## DIRECTIONS FOR THIS TASK
Leave out the pictures and give back all the entries exactly as written.

[Stored records]
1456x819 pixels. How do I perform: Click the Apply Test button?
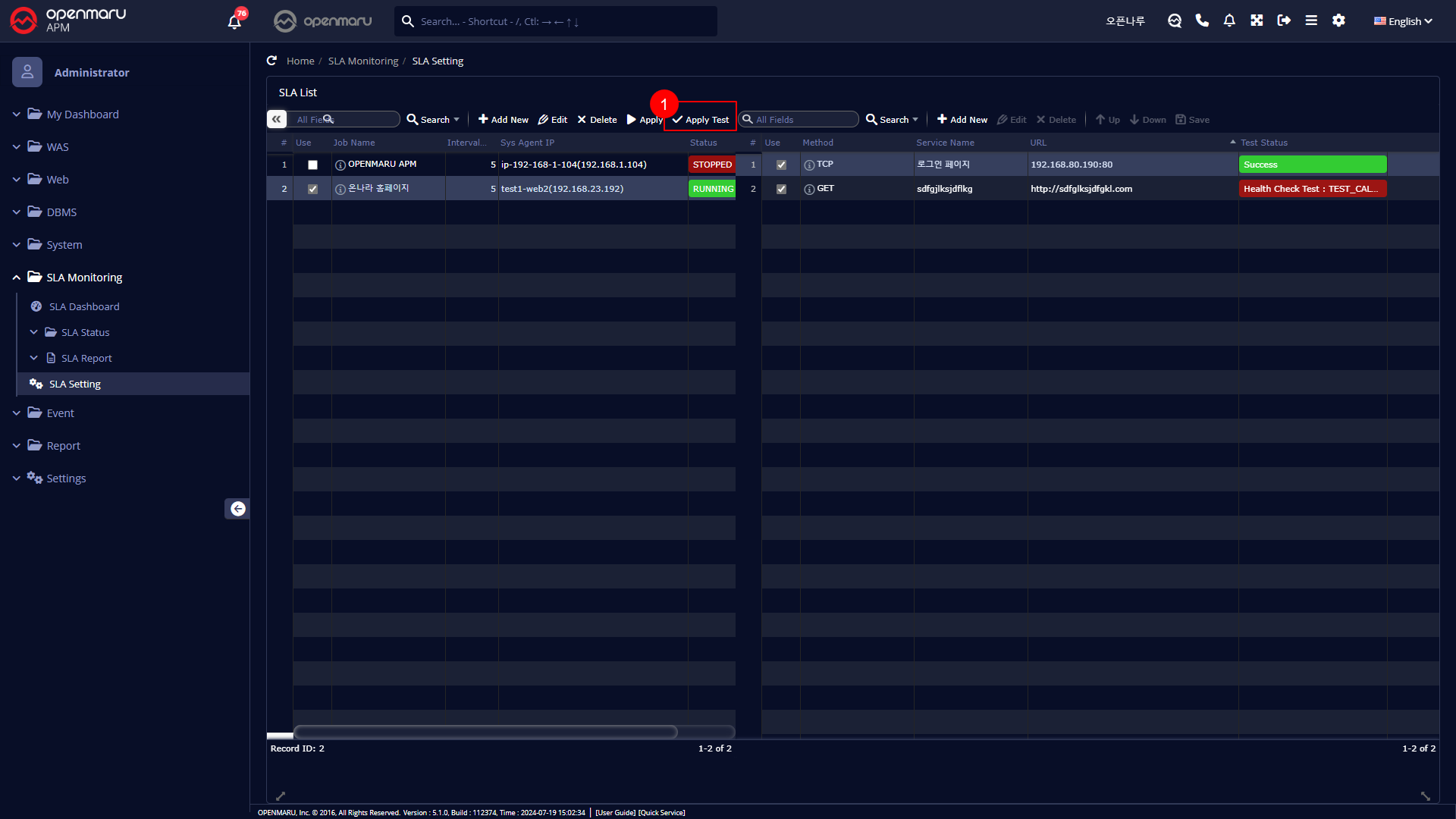(701, 120)
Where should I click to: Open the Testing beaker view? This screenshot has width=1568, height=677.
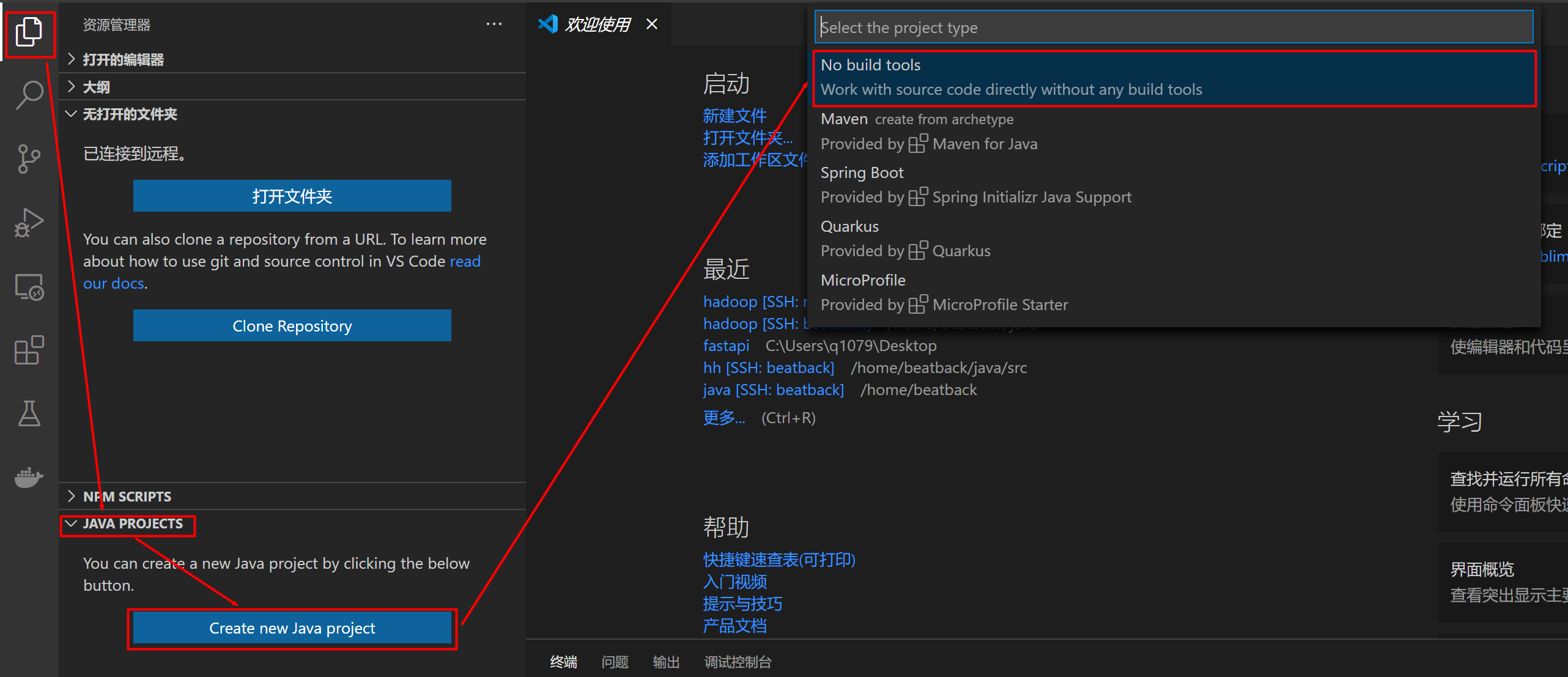pos(29,413)
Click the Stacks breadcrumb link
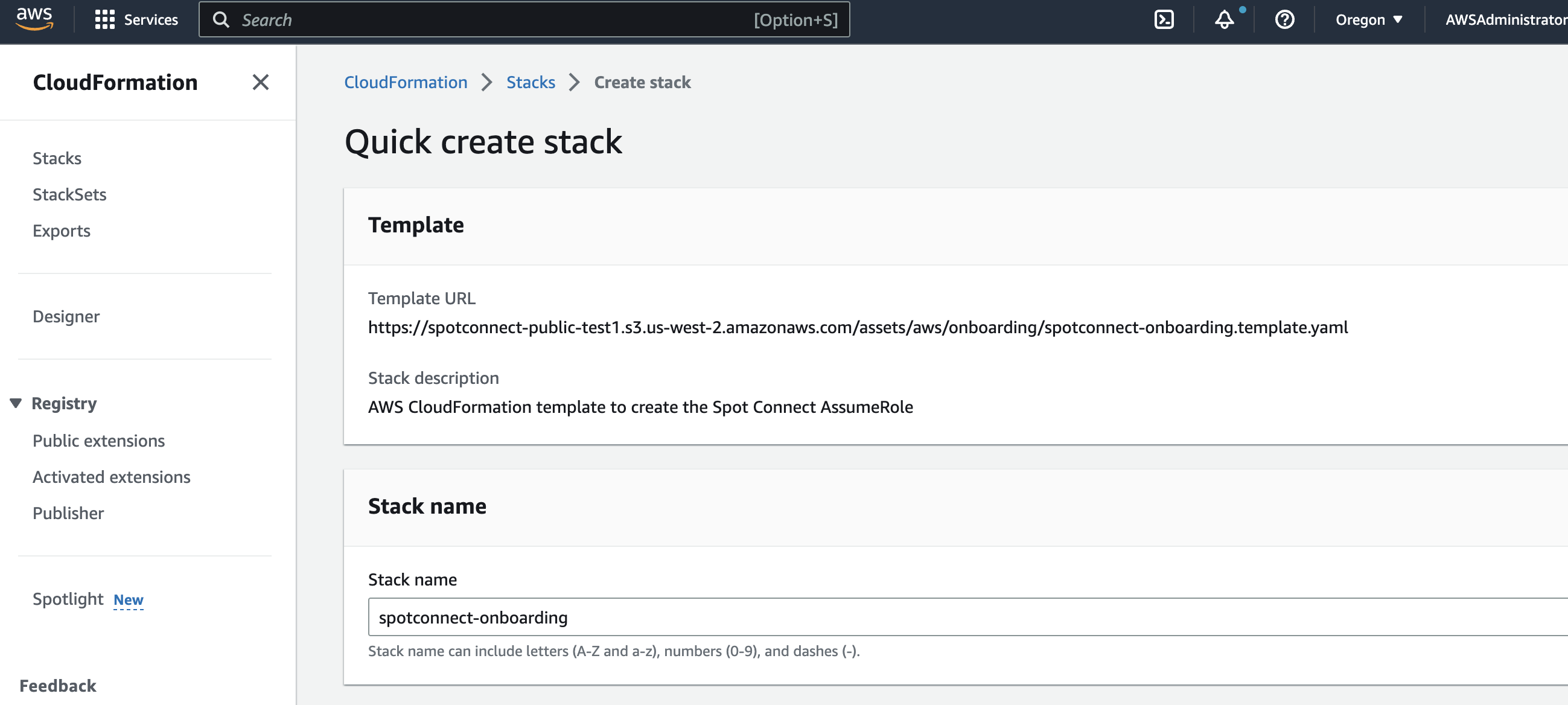The width and height of the screenshot is (1568, 705). (x=530, y=82)
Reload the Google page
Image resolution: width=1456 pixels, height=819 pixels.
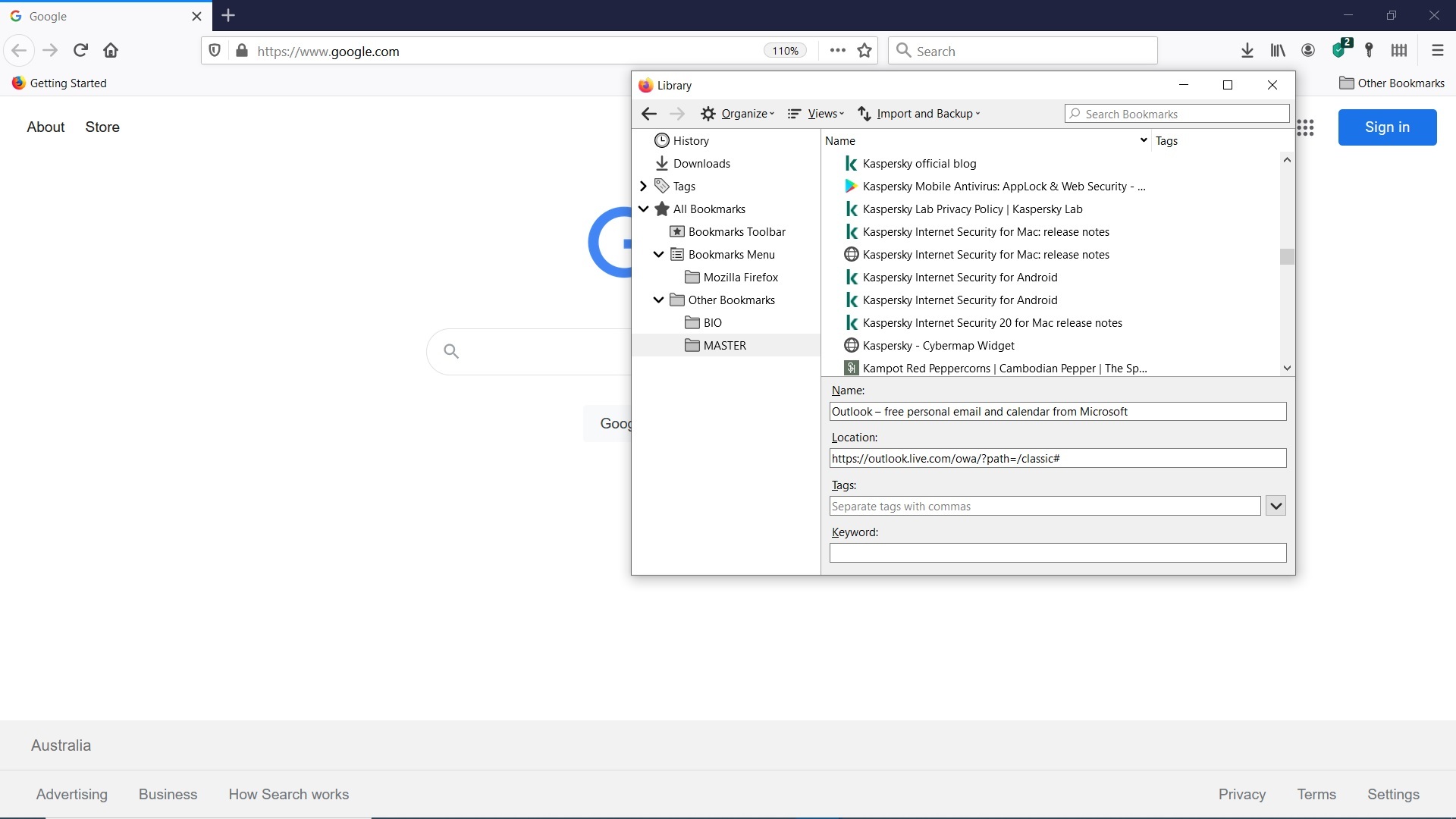point(80,50)
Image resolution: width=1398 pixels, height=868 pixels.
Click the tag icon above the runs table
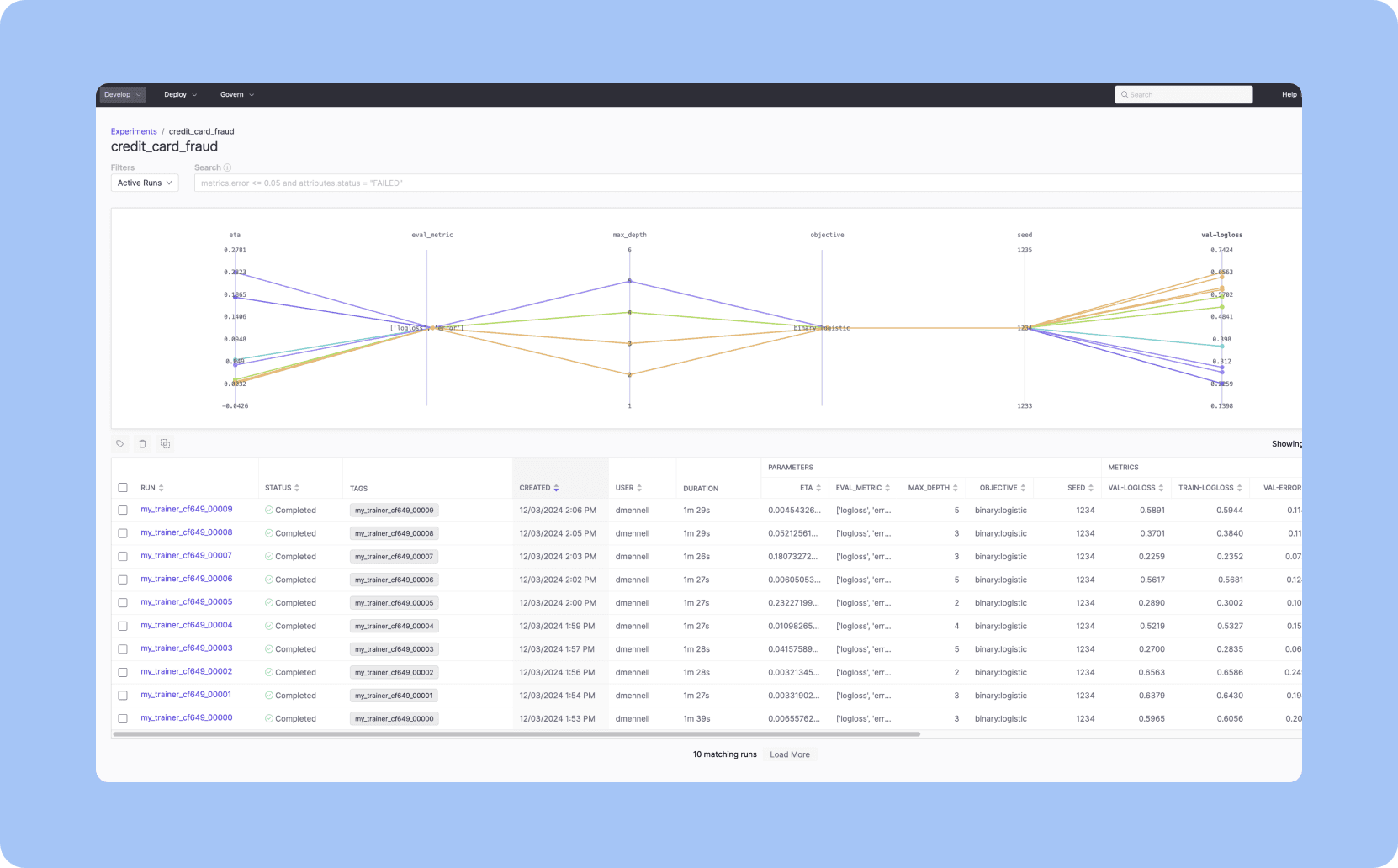(120, 443)
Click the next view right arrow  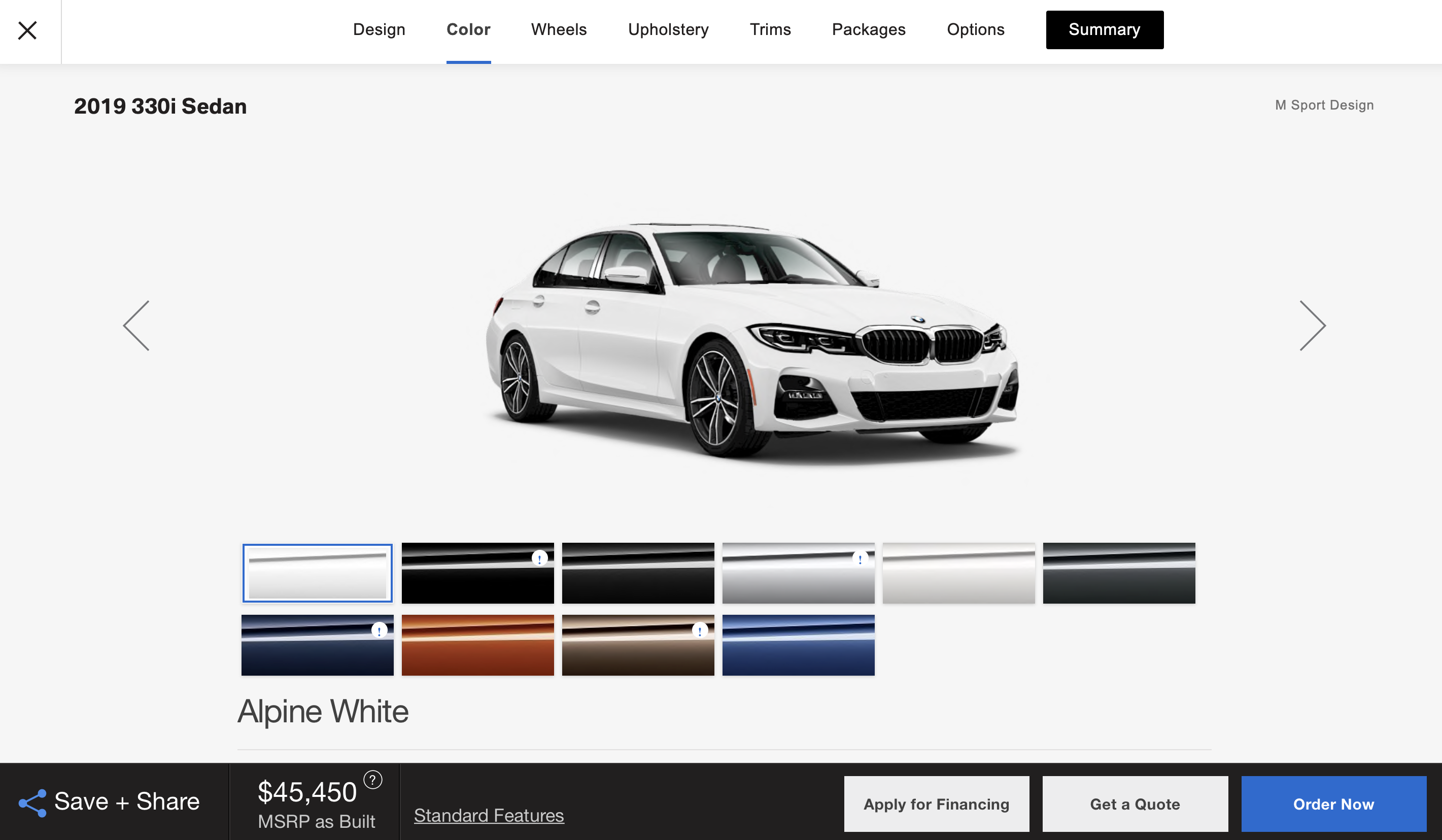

## PROBLEM SOLUTION
1456x819 pixels. How do I perform: Click the Apply Test button?
(701, 120)
Where should I click to: Open the Testing beaker view? This screenshot has width=1568, height=677.
pos(29,413)
Click the Stacks breadcrumb link
The width and height of the screenshot is (1568, 705). (x=530, y=82)
Reload the Google page
Image resolution: width=1456 pixels, height=819 pixels.
point(80,50)
Image resolution: width=1398 pixels, height=868 pixels.
Click the tag icon above the runs table
(120, 443)
Click the next view right arrow  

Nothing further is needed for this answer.